_WHAT NEEDS TO BE DONE_
Go to the line containing "Task: Toggle the 中 input method indicator" in the material below. From there to the end, retype every line exactly and drop the pictures.

_TASK INPUTS_
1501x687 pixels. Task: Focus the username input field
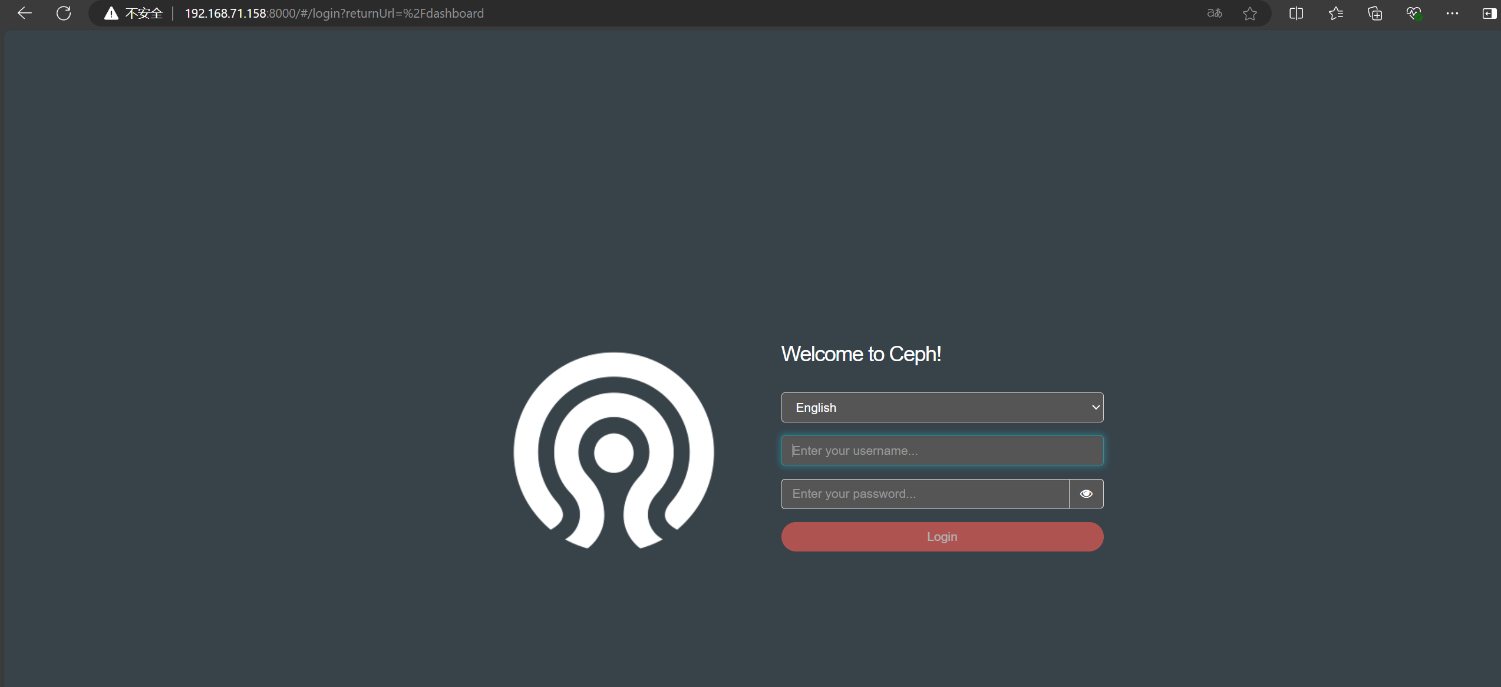click(x=942, y=451)
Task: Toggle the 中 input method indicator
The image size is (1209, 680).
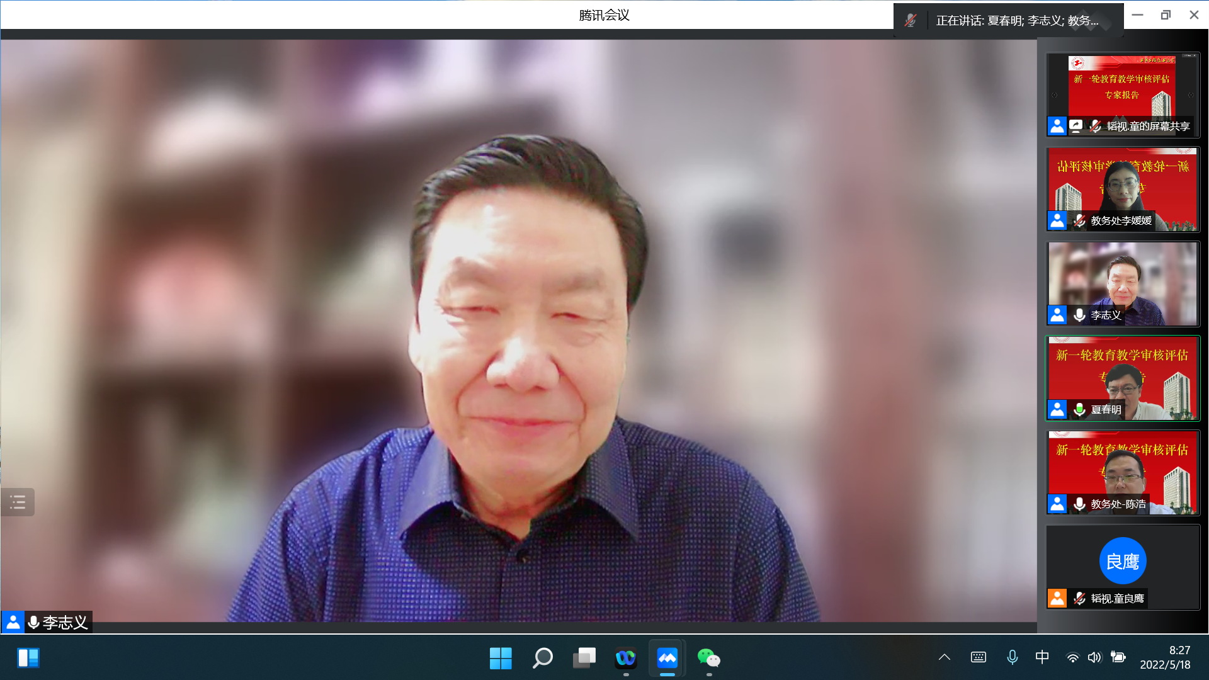Action: [x=1042, y=657]
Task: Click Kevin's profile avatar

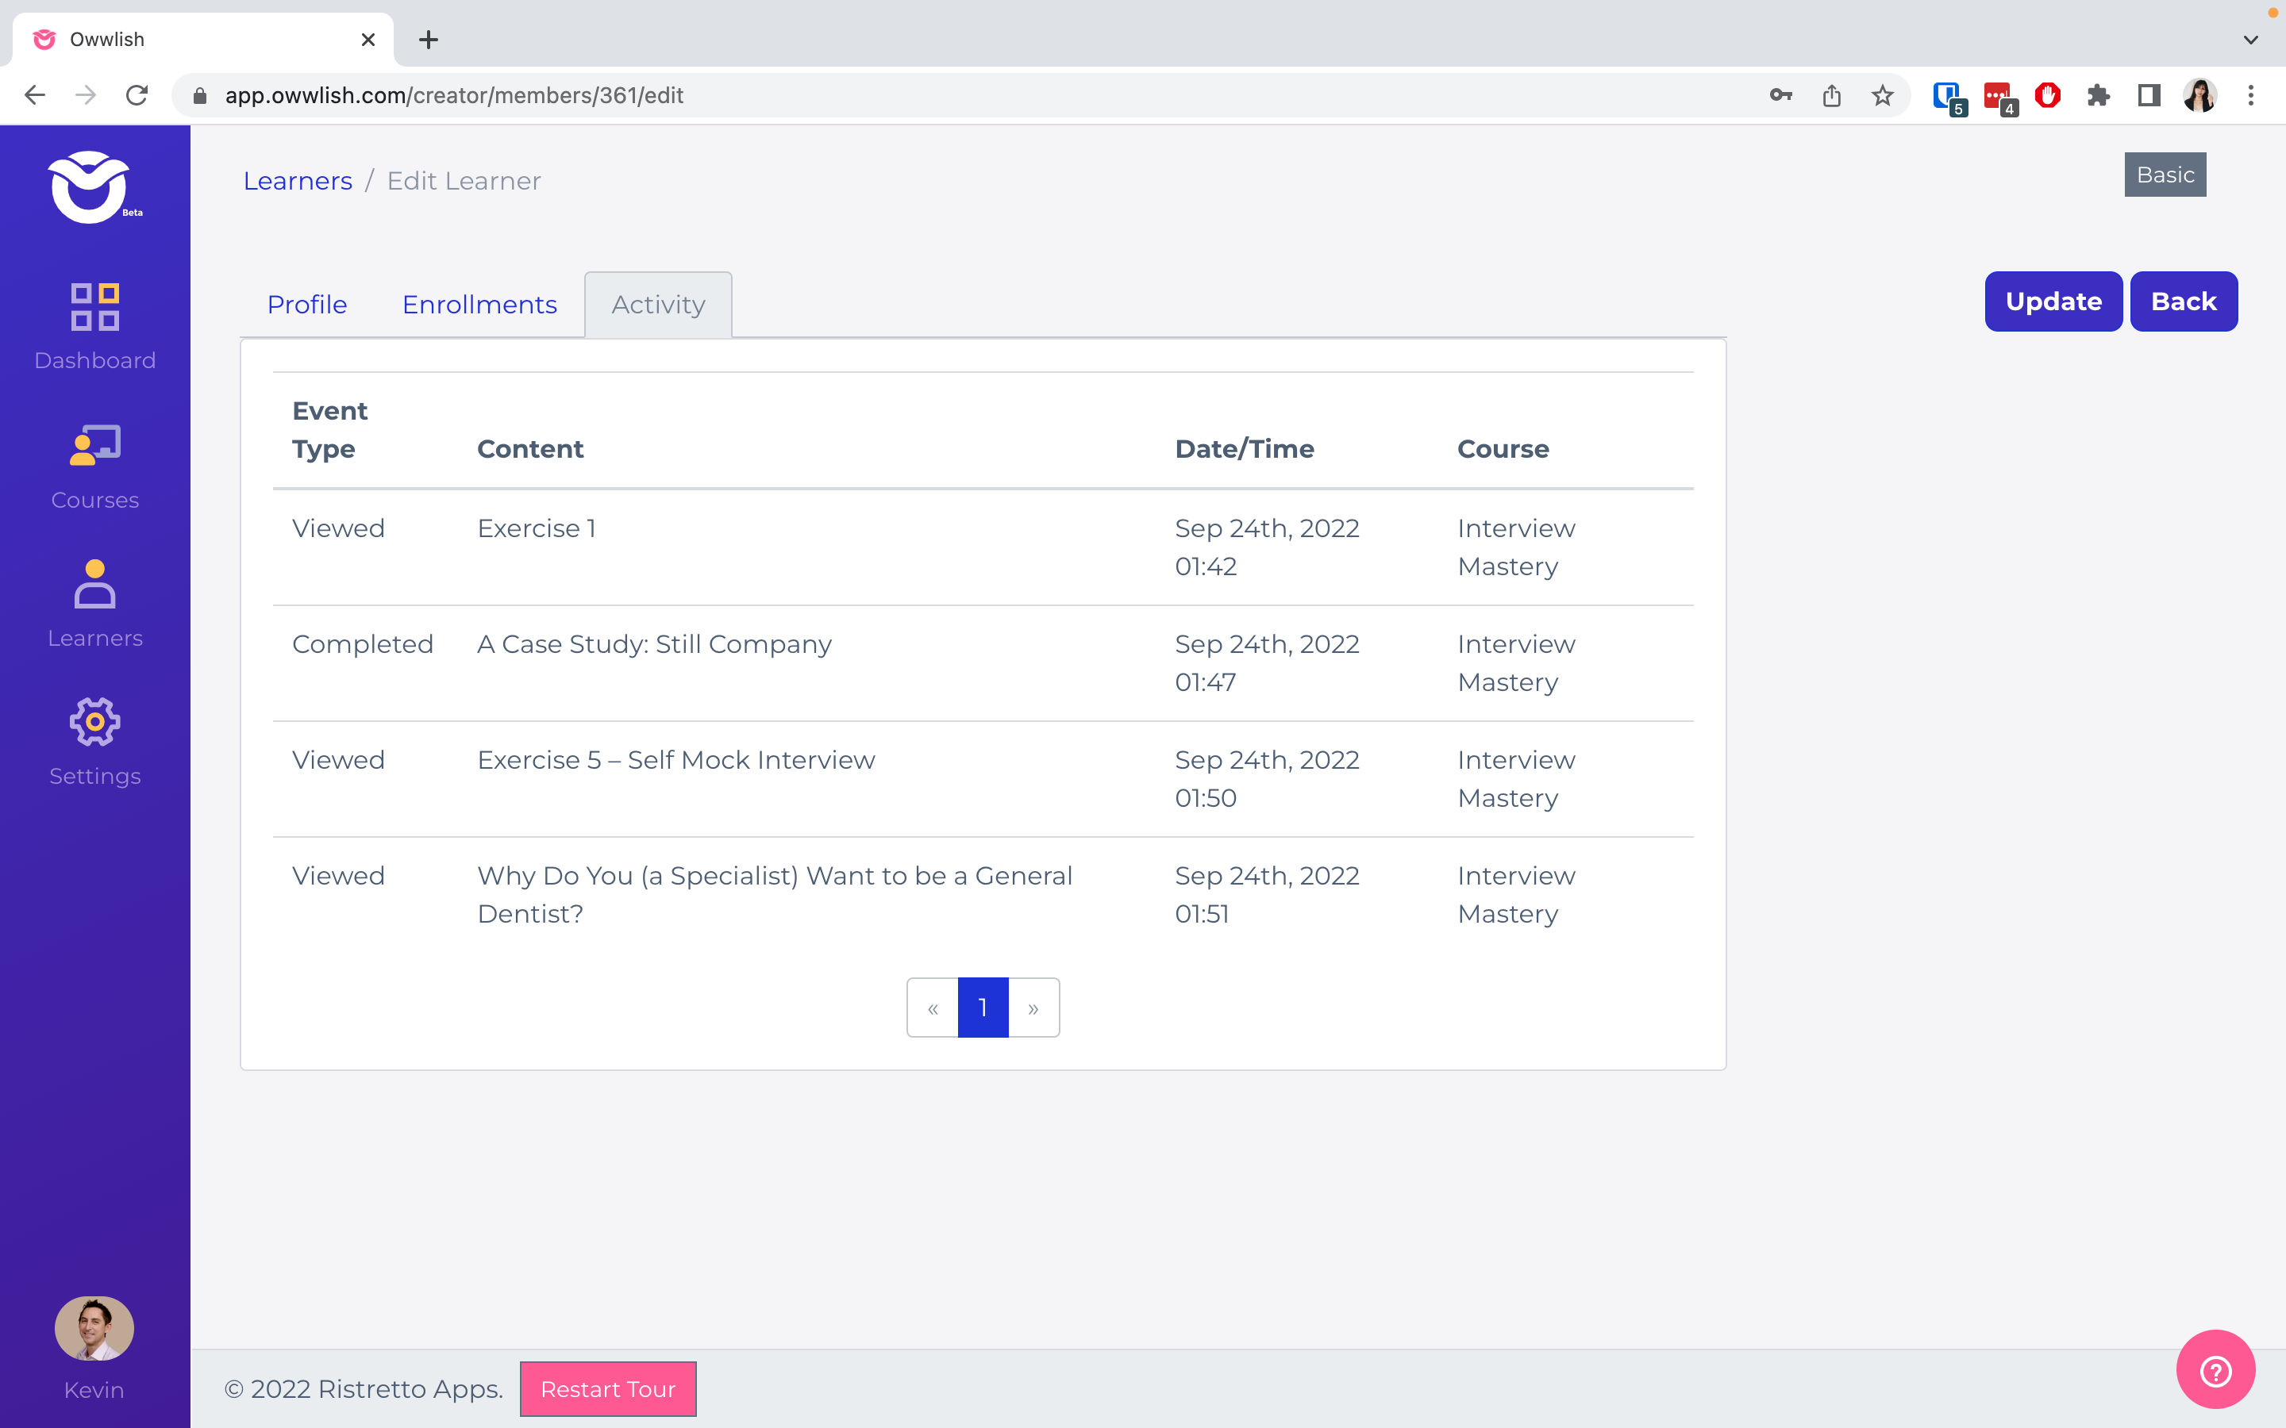Action: 94,1328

_RESPONSE_
Task: Toggle the 中 input method indicator
The image size is (1209, 680).
Action: [x=1042, y=657]
Task: Click Kevin's profile avatar

Action: 94,1328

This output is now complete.